In questo stesso periodo Donnarumma ha introdotto in Italia la nozione, già diffusa e discussa in ambito francese, di “ipermodernità”, categoria di matrice sociologica e filosofica, per alcuni alternativa, per altri successiva, al postmoderno. Nell’adozione in ambito letterario, essa allude a una continuità – per lo più esasperata – delle forme e degli stili della modernità: «l’ipermoderno […] è una compulsione nevrotica che neutralizza i suoi idoli (rapidità, novità, efficienza, fattività…) proprio mentre li innalza».9 Il segno più evidente di questa postura in narrativa si riscontra nell’atteggiamento critico degli intellettuali verso il presente, nell’adozione di forme di responsabilità etica e anche di fattiva partecipazione alla vita pubblica, attuate per lo più a titolo personale, in modo indipendente da appartenenze politiche o da dichiarazioni ideologiche. Nella proposta di Donnarumma si ravvisa una tendenza inclusiva, che tende a comprendere in un’unica categoria tanto le ultime manifestazioni «agguerrite»10 del postmoderno – si pensi alla trilogia di Walter Siti, alle ultime opere di Antonio Tabucchi, alle prime prove narrative di Nicola Lagioia – quanto una ripresa del realismo spesso coincidente con i generi non finzionali (esemplari i libri di Helena Janeczek, Antonio Moresco, Eraldo Affinati, Antonio Franchini, pubblicati a cavallo degli anni Novanta e dei primi anni del Duemila).
L’esigenza di denominare una modalità narrativa percepita oramai come definitivamente mutata rispetto all’«ironia fredda»11 del postmoderno è stata sentita anche dal collettivo Wu Ming, che ha coniato l’etichetta “New Italian Epic” per indicare una nebulosa di scrittori che condividono una visione “obliqua” e demistificante della letteratura, pur nella difformità degli approcci e nella disomogeneità degli esiti: gli autori degli «oggetti narrativi non identificati»12 (Uno) mostrano una preferenza per generi misti, a cavallo tra finzione e non finzione, e la propensione per lo smascheramento dei luoghi comuni trasmessi dalla narrazione storica o dai media.
I confini della narrativa contemporanea: tra alta e bassa finzionalità
Per classificare i libri di narrativa italiana del nuovo millennio si è fatto ricorso in prevalenza a tre schematiche categorie, solo apparentemente impermeabili l’una all’altra: fiction, non-fiction e autofiction. Tutte incentrate sul termine inglese “fiction”, che definisce le opere d’invenzione fondate sul principio del «to make-believe»,13 queste etichette sono a un tempo distintive e confusive. In particolare, l’opposizione netta tra fiction e non-fiction non dà conto delle multiformi testualità che trovano diritto di cittadinanza nella narrativa contemporanea, mentre il concetto di autofiction ha in sé un’ambivalenza per la quale è stato considerato da alcuni più affine alla forma romanzo, da altri più compatibile con la non-fiction.14
La distinzione fra fiction e non-fiction, insomma, è impropria e corrisponde, più che a una categoria effettivamente funzionale, a un sommario packaging editoriale o a un’«angoscia di derealizzazione»15 degli autori, desiderosi di segnare un netto confine tra la loro costruzione del mondo e la rappresentazione estetizzante che ne fanno i reality contemporanei. Va detto, inoltre, che l’espressione “fiction” non ha avuto in italiano equivalenti ben assestati per un lungo periodo di tempo dal momento che nell’uso comune essa è stata legata prevalentemente all’intrattenimento televisivo e, dunque, solo a un’idea di cultura di consumo. Nondimeno negli ultimi anni anche nel nostro paese i termini “fiction” e “finzione” hanno cominciato ad acquisire una diversa rilevanza e dignità, alludendo alle modalità del «patto narrativo»16 che il lettore stipula con l’autore nel momento in cui decide di prendere per vero quanto gli viene raccontato.

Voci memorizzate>

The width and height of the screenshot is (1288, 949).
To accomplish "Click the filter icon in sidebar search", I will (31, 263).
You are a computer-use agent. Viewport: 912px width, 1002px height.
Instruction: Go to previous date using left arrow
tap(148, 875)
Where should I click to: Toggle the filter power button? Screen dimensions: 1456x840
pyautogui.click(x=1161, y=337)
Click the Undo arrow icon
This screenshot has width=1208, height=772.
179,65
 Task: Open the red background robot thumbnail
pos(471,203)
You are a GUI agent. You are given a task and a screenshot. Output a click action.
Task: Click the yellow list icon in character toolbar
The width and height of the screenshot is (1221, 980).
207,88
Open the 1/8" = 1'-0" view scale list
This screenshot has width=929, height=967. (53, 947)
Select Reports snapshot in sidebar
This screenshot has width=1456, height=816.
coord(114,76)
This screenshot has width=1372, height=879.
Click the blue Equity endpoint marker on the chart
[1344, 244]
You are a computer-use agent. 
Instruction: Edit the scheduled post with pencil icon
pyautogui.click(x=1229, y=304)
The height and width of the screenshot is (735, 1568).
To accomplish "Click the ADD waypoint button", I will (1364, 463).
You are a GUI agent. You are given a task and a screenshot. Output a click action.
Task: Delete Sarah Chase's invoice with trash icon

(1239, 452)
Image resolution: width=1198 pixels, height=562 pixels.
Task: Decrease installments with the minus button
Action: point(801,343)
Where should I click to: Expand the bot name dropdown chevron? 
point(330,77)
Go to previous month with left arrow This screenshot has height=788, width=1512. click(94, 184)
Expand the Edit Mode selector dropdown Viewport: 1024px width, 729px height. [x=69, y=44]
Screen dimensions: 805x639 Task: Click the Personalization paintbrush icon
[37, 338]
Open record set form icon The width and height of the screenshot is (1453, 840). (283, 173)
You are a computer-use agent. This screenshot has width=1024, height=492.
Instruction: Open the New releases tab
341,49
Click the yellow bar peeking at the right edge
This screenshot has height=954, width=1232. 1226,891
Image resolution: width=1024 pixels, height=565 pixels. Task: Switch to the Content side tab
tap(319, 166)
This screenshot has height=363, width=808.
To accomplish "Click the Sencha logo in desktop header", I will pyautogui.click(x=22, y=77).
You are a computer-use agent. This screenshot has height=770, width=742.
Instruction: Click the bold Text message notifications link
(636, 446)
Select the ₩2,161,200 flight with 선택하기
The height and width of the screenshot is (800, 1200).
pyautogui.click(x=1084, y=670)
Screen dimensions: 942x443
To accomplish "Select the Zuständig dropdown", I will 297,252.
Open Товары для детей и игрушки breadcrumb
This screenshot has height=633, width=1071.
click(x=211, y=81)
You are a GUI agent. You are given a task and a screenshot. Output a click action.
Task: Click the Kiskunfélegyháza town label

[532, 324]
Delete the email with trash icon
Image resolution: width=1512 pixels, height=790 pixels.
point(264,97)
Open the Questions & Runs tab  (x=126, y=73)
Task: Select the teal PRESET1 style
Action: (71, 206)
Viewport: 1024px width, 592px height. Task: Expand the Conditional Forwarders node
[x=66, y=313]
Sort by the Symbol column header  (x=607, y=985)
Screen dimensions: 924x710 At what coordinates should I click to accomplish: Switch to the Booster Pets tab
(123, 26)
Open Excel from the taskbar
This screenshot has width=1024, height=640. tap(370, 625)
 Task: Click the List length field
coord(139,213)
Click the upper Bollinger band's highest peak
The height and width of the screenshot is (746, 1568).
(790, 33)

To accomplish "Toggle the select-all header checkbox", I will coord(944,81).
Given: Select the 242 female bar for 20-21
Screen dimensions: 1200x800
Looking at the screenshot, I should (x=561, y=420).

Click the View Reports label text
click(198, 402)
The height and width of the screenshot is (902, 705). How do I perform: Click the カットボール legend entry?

REQUISITI DEL PROBLEMA>
Cita testualmente il passo del brano sulla narrativa italiana contemporanea che va da "L’esigenza di denominare" fino a "o dai media." compreso. Le righe costituiscono materiale a sé, distinto dal brano.

RISPOSTA AL COMPITO>
L’esigenza di denominare una modalità narrativa percepita oramai come definitivamente mutata rispetto all’«ironia fredda»11 del postmoderno è stata sentita anche dal collettivo Wu Ming, che ha coniato l’etichetta “New Italian Epic” per indicare una nebulosa di scrittori che condividono una visione “obliqua” e demistificante della letteratura, pur nella difformità degli approcci e nella disomogeneità degli esiti: gli autori degli «oggetti narrativi non identificati»12 (Uno) mostrano una preferenza per generi misti, a cavallo tra finzione e non finzione, e la propensione per lo smascheramento dei luoghi comuni trasmessi dalla narrazione storica o dai media.